How to find that $\exists !xP(x) \equiv \exists x(P(x) \land \forall y(P(y) \rightarrow y=x))$ when only LHS is given? $$\exists !xP(x) \equiv \exists x(P(x) \land \forall y(P(y) \rightarrow y=x))$$
By writing down what each of the side means in English sentence, I can show that both of them are are the same thing.
LHS: There exists unique value of x such that it satisfies P(x)
RHS: There exists some values x which satisfy P(x) and if any other value also satisfies P, then it is equal to x. This essentially means that all x are the same value. So it is unique.
But I'm unable to figure out a way of going to the RHS when only the LHS is given. How do I find the RHS when only the LHS is given?
 A: Yes, you have done it.
You have taken the LHS. $~\exists! x~P(x)$
You have interpreted this to be equivalent to the statement, "There exists unique value of $x$ such that it satisfies $P(x)$".
You have established that, "There exists some values $x$ which satisfy $P(x)$ and/but if any value satisfies $P$, then it is equal to $x$," has an equivalent sematic meaning.
Then you translated that semantics into the syntax: $\exists x~(P(x)\wedge \forall y~(P(y)\to y=x))$
Then by the chain rule for equivalence, you are done. $$\exists!x~P(x)~\iff~\exists x~(P(x)\wedge \forall y~(P(y)\to y=x))$$
That is all that is required.   It is very much the reason why the $\exists!$ quantifier is defined that way.
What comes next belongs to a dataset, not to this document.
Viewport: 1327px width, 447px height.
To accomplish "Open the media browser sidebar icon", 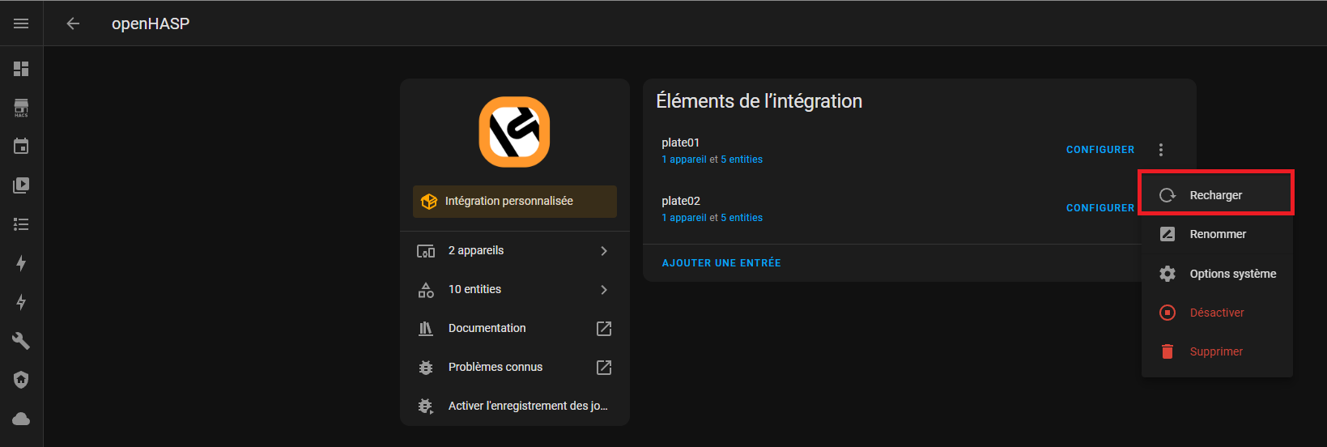I will click(21, 185).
A: If as you say the LHS is defined as the RHS, then note that the proof that they are equivalent is immediate, because the meaning of a definition is that the notation being defined (in this case the LHS) is equivalent to something (in this case the RHS). So there is really nothing to prove.
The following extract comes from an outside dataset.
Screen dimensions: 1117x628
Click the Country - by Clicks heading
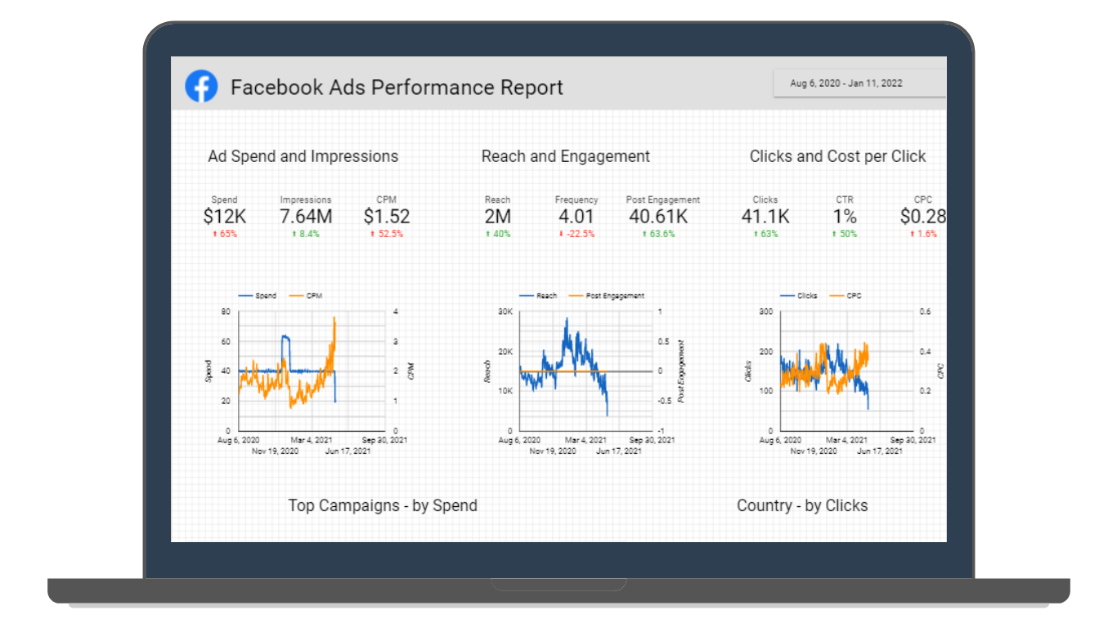802,505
Note that one is free to define all sorts of notation, but they may not be useful. What makes this particular notation involving "$\exists!$" defined this way useful is that it correctly captures the intended notion of uniqueness. Beware that this justification of usefulness cannot be proven, since there is no way we can explain "uniqueness" without already understanding it or defining it in the way it is done here!